[Stored data]
+-------+

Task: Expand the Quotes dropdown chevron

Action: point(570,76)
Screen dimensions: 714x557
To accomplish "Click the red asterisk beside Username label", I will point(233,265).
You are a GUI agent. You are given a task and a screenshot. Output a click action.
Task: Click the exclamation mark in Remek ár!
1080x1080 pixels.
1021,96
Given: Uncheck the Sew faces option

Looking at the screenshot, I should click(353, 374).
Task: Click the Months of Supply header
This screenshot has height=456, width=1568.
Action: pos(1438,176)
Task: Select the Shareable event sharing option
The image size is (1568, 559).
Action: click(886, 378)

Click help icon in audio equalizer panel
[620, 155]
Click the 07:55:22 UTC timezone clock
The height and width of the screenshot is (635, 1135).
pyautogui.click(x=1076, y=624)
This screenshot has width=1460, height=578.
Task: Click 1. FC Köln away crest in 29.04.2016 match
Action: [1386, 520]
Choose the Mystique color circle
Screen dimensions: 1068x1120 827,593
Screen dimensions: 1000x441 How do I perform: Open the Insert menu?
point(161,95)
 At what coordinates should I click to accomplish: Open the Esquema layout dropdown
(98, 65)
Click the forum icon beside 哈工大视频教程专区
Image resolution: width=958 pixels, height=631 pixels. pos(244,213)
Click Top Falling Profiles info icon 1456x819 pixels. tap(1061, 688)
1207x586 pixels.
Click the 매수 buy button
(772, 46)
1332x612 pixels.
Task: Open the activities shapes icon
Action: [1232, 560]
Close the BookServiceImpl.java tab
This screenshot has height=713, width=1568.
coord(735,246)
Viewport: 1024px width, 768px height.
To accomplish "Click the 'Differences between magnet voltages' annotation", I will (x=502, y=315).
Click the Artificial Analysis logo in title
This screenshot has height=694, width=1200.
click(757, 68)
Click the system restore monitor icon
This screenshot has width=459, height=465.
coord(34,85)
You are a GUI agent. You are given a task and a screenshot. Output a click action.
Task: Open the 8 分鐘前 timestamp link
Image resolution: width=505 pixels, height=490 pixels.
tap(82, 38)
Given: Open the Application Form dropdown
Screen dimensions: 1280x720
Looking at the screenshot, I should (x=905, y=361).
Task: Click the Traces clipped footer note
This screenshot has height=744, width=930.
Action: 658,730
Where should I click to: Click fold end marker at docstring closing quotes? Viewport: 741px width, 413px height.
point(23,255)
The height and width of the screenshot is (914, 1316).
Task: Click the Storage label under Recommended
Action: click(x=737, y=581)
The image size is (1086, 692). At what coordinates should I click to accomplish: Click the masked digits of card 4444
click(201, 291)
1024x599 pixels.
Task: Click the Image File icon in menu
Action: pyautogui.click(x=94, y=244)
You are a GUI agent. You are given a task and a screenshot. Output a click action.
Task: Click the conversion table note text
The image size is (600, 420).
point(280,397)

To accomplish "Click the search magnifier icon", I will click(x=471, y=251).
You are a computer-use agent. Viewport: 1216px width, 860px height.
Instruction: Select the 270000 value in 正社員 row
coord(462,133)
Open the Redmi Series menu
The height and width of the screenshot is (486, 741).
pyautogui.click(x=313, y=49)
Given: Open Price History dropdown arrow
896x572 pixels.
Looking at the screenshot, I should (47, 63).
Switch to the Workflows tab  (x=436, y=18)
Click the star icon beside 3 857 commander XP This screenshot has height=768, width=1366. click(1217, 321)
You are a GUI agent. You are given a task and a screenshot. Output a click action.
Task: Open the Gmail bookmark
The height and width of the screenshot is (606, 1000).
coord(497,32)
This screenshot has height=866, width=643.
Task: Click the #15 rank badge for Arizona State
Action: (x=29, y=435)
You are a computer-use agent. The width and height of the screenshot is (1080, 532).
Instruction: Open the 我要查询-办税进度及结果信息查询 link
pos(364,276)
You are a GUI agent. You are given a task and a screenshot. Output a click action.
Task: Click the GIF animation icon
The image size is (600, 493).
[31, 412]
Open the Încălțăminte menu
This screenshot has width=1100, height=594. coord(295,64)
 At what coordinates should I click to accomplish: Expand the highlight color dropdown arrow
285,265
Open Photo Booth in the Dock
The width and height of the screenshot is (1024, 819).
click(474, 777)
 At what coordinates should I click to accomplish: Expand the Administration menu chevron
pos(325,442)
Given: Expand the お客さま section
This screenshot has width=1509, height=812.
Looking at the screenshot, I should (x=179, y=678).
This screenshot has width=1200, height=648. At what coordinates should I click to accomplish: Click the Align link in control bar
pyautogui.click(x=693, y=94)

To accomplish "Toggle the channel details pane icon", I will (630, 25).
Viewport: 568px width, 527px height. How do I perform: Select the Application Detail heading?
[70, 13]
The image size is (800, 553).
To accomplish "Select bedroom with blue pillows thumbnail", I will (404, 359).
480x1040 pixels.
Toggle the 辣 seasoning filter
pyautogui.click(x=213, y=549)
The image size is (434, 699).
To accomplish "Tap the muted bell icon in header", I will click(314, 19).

+-------+

[TRY IT]
The output should match the records above exactly, line for line.

[WRITTEN ANSWER]
Task: Expand the Quotes dropdown chevron

Action: point(570,76)
Screen dimensions: 714x557
To accomplish "Click the red asterisk beside Username label", I will point(233,265).
You are a GUI agent. You are given a task and a screenshot. Output a click action.
Task: Click the exclamation mark in Remek ár!
1080x1080 pixels.
1021,96
Given: Uncheck the Sew faces option

Looking at the screenshot, I should click(353, 374).
Task: Click the Months of Supply header
This screenshot has height=456, width=1568.
Action: pos(1438,176)
Task: Select the Shareable event sharing option
The image size is (1568, 559).
Action: click(886, 378)

Click help icon in audio equalizer panel
[620, 155]
Click the 07:55:22 UTC timezone clock
The height and width of the screenshot is (635, 1135).
pyautogui.click(x=1076, y=624)
This screenshot has width=1460, height=578.
Task: Click 1. FC Köln away crest in 29.04.2016 match
Action: [1386, 520]
Choose the Mystique color circle
Screen dimensions: 1068x1120 827,593
Screen dimensions: 1000x441 How do I perform: Open the Insert menu?
point(161,95)
 At what coordinates should I click to accomplish: Open the Esquema layout dropdown
(98, 65)
Click the forum icon beside 哈工大视频教程专区
Image resolution: width=958 pixels, height=631 pixels. pos(244,213)
Click Top Falling Profiles info icon 1456x819 pixels. tap(1061, 688)
1207x586 pixels.
Click the 매수 buy button
(772, 46)
1332x612 pixels.
Task: Open the activities shapes icon
Action: [1232, 560]
Close the BookServiceImpl.java tab
This screenshot has height=713, width=1568.
coord(735,246)
Viewport: 1024px width, 768px height.
To accomplish "Click the 'Differences between magnet voltages' annotation", I will (x=502, y=315).
Click the Artificial Analysis logo in title
This screenshot has height=694, width=1200.
click(757, 68)
Click the system restore monitor icon
This screenshot has width=459, height=465.
coord(34,85)
You are a GUI agent. You are given a task and a screenshot. Output a click action.
Task: Open the 8 分鐘前 timestamp link
Image resolution: width=505 pixels, height=490 pixels.
tap(82, 38)
Given: Open the Application Form dropdown
Screen dimensions: 1280x720
Looking at the screenshot, I should (x=905, y=361).
Task: Click the Traces clipped footer note
This screenshot has height=744, width=930.
Action: 658,730
Where should I click to: Click fold end marker at docstring closing quotes? Viewport: 741px width, 413px height.
point(23,255)
The height and width of the screenshot is (914, 1316).
Task: Click the Storage label under Recommended
Action: click(x=737, y=581)
The image size is (1086, 692). At what coordinates should I click to accomplish: Click the masked digits of card 4444
click(201, 291)
1024x599 pixels.
Task: Click the Image File icon in menu
Action: pyautogui.click(x=94, y=244)
You are a GUI agent. You are given a task and a screenshot. Output a click action.
Task: Click the conversion table note text
The image size is (600, 420).
point(280,397)

To accomplish "Click the search magnifier icon", I will click(x=471, y=251).
You are a computer-use agent. Viewport: 1216px width, 860px height.
Instruction: Select the 270000 value in 正社員 row
coord(462,133)
Open the Redmi Series menu
The height and width of the screenshot is (486, 741).
pyautogui.click(x=313, y=49)
Given: Open Price History dropdown arrow
896x572 pixels.
Looking at the screenshot, I should (47, 63).
Switch to the Workflows tab  (x=436, y=18)
Click the star icon beside 3 857 commander XP This screenshot has height=768, width=1366. click(1217, 321)
You are a GUI agent. You are given a task and a screenshot. Output a click action.
Task: Open the Gmail bookmark
The height and width of the screenshot is (606, 1000).
coord(497,32)
This screenshot has height=866, width=643.
Task: Click the #15 rank badge for Arizona State
Action: (x=29, y=435)
You are a computer-use agent. The width and height of the screenshot is (1080, 532).
Instruction: Open the 我要查询-办税进度及结果信息查询 link
pos(364,276)
You are a GUI agent. You are given a task and a screenshot. Output a click action.
Task: Click the GIF animation icon
The image size is (600, 493).
[31, 412]
Open the Încălțăminte menu
This screenshot has width=1100, height=594. coord(295,64)
 At what coordinates should I click to accomplish: Expand the highlight color dropdown arrow
285,265
Open Photo Booth in the Dock
The width and height of the screenshot is (1024, 819).
click(474, 777)
 At what coordinates should I click to accomplish: Expand the Administration menu chevron
pos(325,442)
Given: Expand the お客さま section
This screenshot has width=1509, height=812.
Looking at the screenshot, I should (x=179, y=678).
This screenshot has width=1200, height=648. At what coordinates should I click to accomplish: Click the Align link in control bar
pyautogui.click(x=693, y=94)

To accomplish "Toggle the channel details pane icon", I will (630, 25).
Viewport: 568px width, 527px height. How do I perform: Select the Application Detail heading?
[70, 13]
The image size is (800, 553).
To accomplish "Select bedroom with blue pillows thumbnail", I will (404, 359).
480x1040 pixels.
Toggle the 辣 seasoning filter
pyautogui.click(x=213, y=549)
The image size is (434, 699).
To accomplish "Tap the muted bell icon in header", I will click(314, 19).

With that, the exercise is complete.